***** Dataset entries
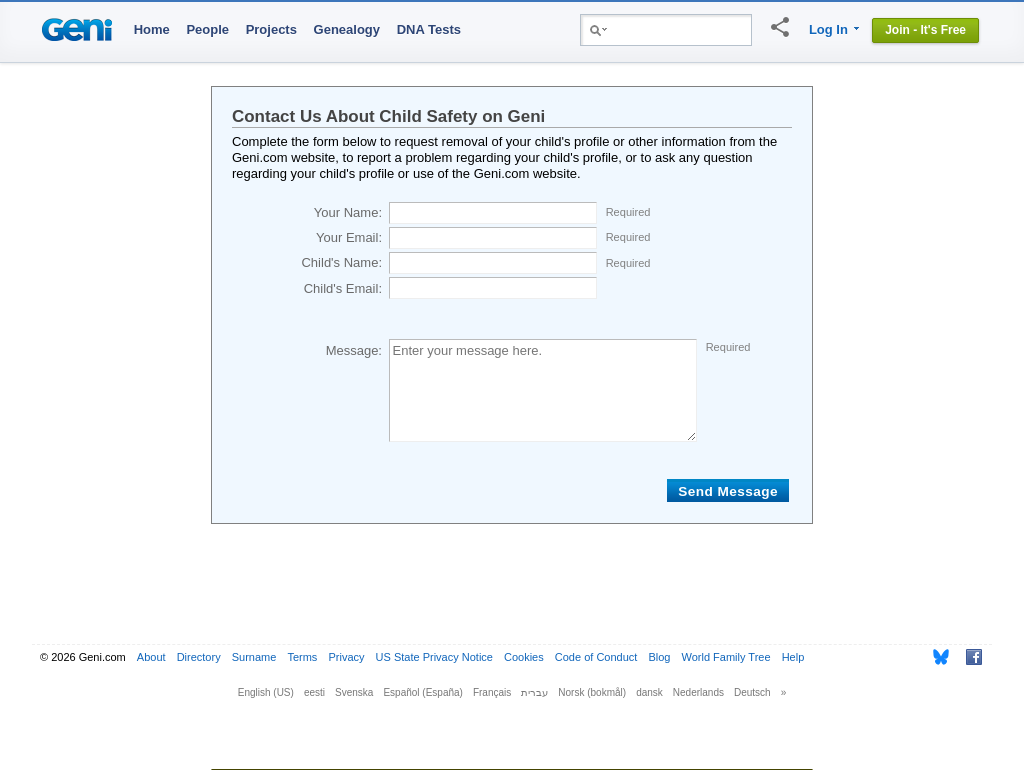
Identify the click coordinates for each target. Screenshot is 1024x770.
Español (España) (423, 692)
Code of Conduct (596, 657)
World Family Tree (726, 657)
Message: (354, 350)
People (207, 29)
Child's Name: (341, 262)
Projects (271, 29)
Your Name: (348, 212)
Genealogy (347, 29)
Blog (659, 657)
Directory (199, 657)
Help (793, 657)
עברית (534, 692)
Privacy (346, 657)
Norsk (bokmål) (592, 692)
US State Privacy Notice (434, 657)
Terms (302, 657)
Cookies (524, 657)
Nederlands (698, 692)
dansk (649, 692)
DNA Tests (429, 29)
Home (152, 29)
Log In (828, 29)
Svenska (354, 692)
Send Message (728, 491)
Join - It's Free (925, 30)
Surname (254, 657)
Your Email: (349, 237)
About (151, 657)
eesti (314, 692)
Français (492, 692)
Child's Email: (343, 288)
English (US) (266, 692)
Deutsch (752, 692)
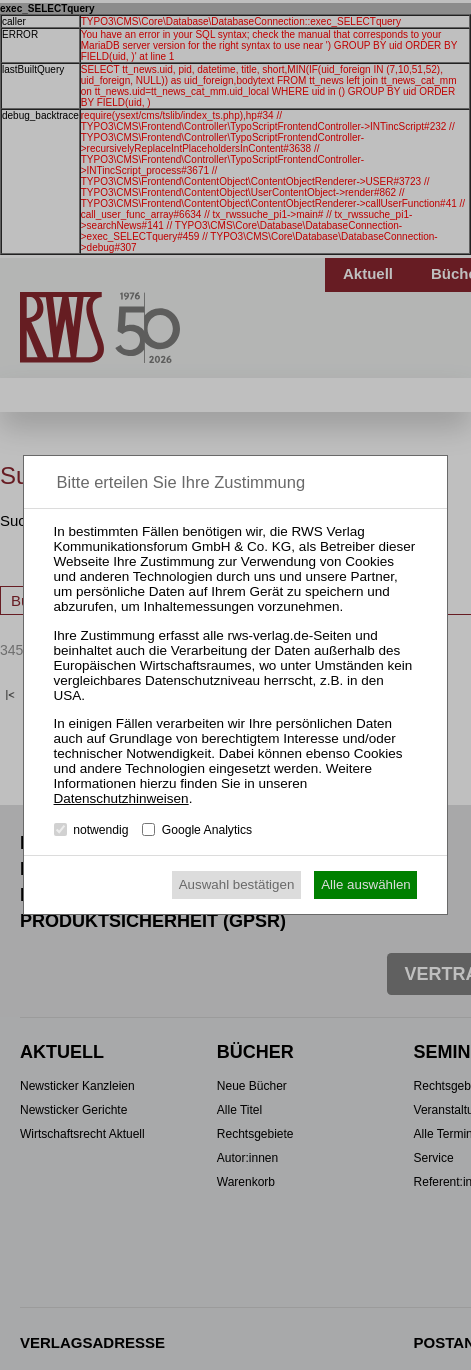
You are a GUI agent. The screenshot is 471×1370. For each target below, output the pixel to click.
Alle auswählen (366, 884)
**********
Exercise goal: Turn the material into a numbered list, starting at the line containing "World Family Tree (726, 657)" and continuing through the end of the material. Skip blank lines and leave out the pictures.

Written solution:
1. World Family Tree (726, 657)
2. Message: (354, 350)
3. People (207, 29)
4. Child's Name: (341, 262)
5. Projects (271, 29)
6. Your Name: (348, 212)
7. Genealogy (347, 29)
8. Blog (659, 657)
9. Directory (199, 657)
10. Help (793, 657)
11. עברית (534, 692)
12. Privacy (346, 657)
13. Norsk (bokmål) (592, 692)
14. US State Privacy Notice (434, 657)
15. Terms (302, 657)
16. Cookies (524, 657)
17. Nederlands (698, 692)
18. dansk (649, 692)
19. DNA Tests (429, 29)
20. Home (152, 29)
21. Log In (828, 29)
22. Svenska (354, 692)
23. Send Message (728, 491)
24. Join - It's Free (925, 30)
25. Surname (254, 657)
26. Your Email: (349, 237)
27. About (151, 657)
28. eesti (314, 692)
29. Français (492, 692)
30. Child's Email: (343, 288)
31. English (US) (266, 692)
32. Deutsch (752, 692)
33. You are a GUI agent. The screenshot is 471×1370. For each target below, output the pixel to click.
34. Alle auswählen (366, 884)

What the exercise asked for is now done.